No entanto, o doc nada tem de depressivo. Lembra, em certos aspectos, outro filme, este chileno, que fez muito sucesso - A Memória Infinita, de Maite Alberdi. No caso, Alberdi retrata o drama de um casal muito conhecido no Chile. O marido, Augusto Góngora, jornalista e guardião da memória do país em sua luta contra a ditadura Pinochet, acaba por ter a sua própria memória comprometida pelo mal de Alzheimer. A esposa, a atriz e ex-ministra da Cultura Paulina Urrutia, lhe dá todo apoio, numa relação amorosa e solidária, que a doença não abala.

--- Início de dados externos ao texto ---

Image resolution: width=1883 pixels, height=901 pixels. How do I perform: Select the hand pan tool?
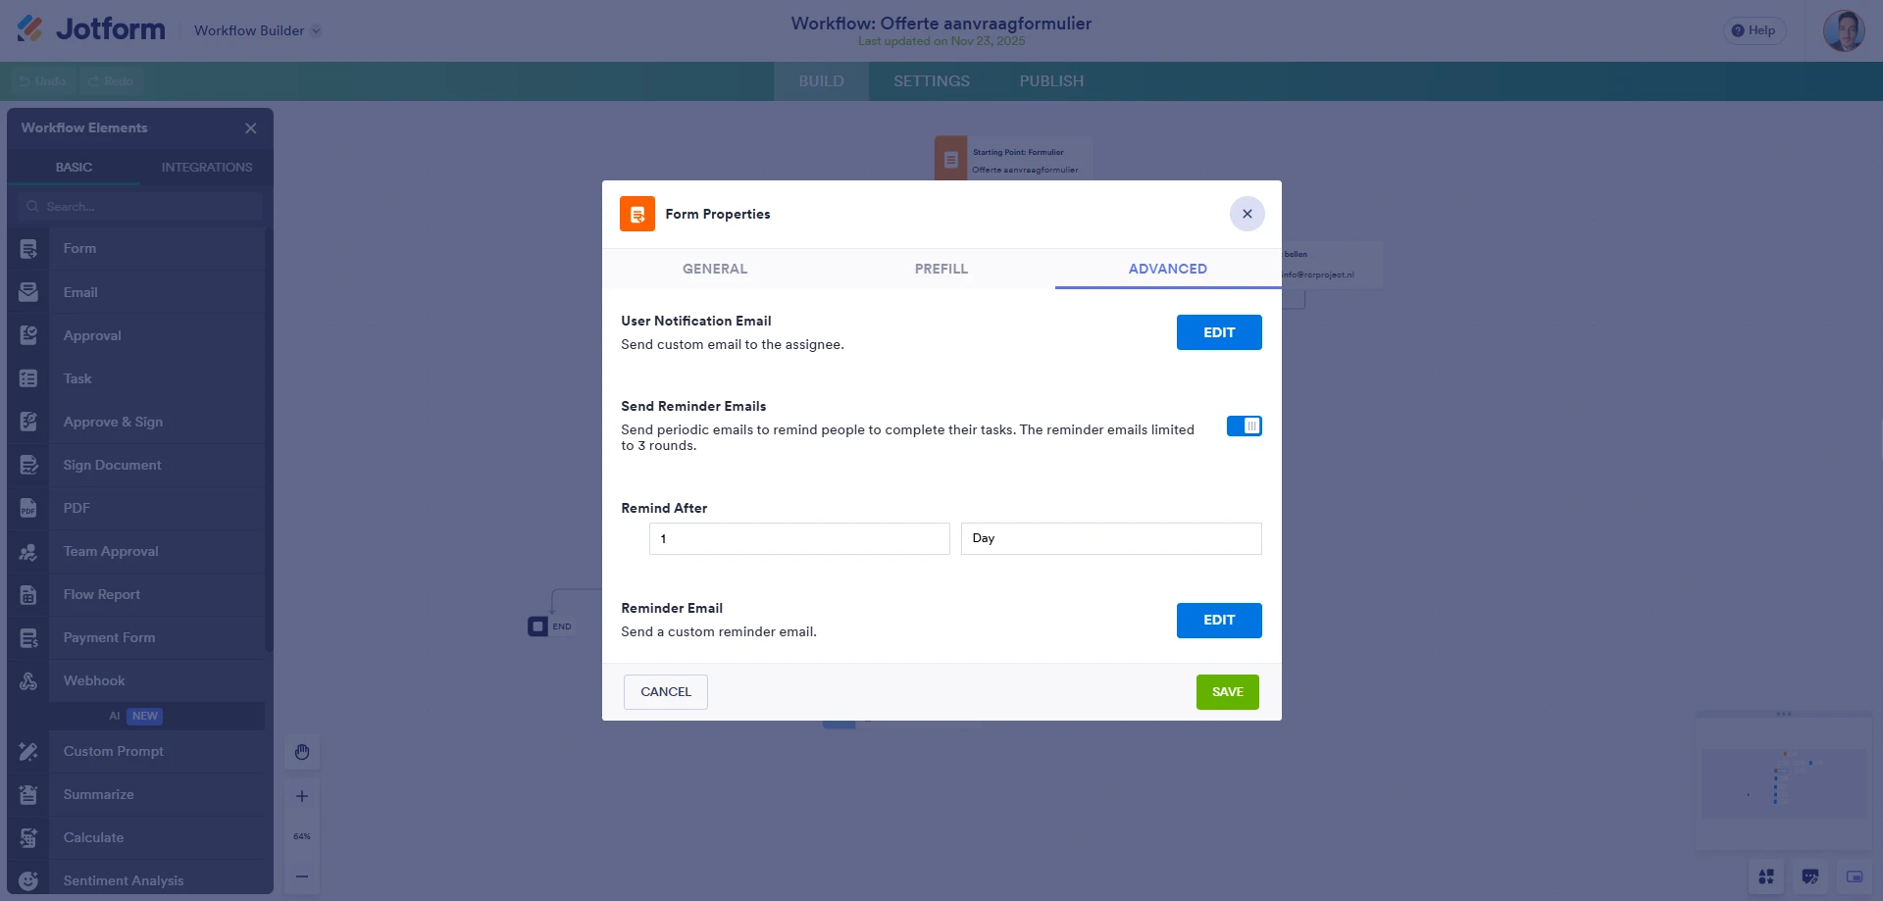[302, 752]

Nos dois filmes, temos um ponto comum - a presença de mulheres fortes e amorosas (os termos não são excludentes), que dão suporte aos maridos. Outro ponto: evitam a autopiedade e toda forma de pieguice. Parecem mais celebrações do que aqueles homens foram do que lamentações sobre o que perderam com a doença. Se o termo não for piegas para leitores (e leitoras) contemporâneos, pode-se dizer que também celebram o amor entre pessoas como poderoso remédio para atenuar os efeitos do tempo, do sofrimento, do esquecimento. O senso de humor está presente em ambos. O humor, em circunstâncias difíceis, é o sal da terra. Ou, talvez, a gota de mel ofertada em meio ao amargor da vida.

No debate, Cavechini lembrou que Kubrusly não foi um repórter convencional. Interferia na situação e interagia com os entrevistados, na maior parte das vezes usando humor ou tiradas surpreendentes que davam novo rumo às conversas. "Esse traço de originalidade do personagem tinha de estar presente", diz o diretor.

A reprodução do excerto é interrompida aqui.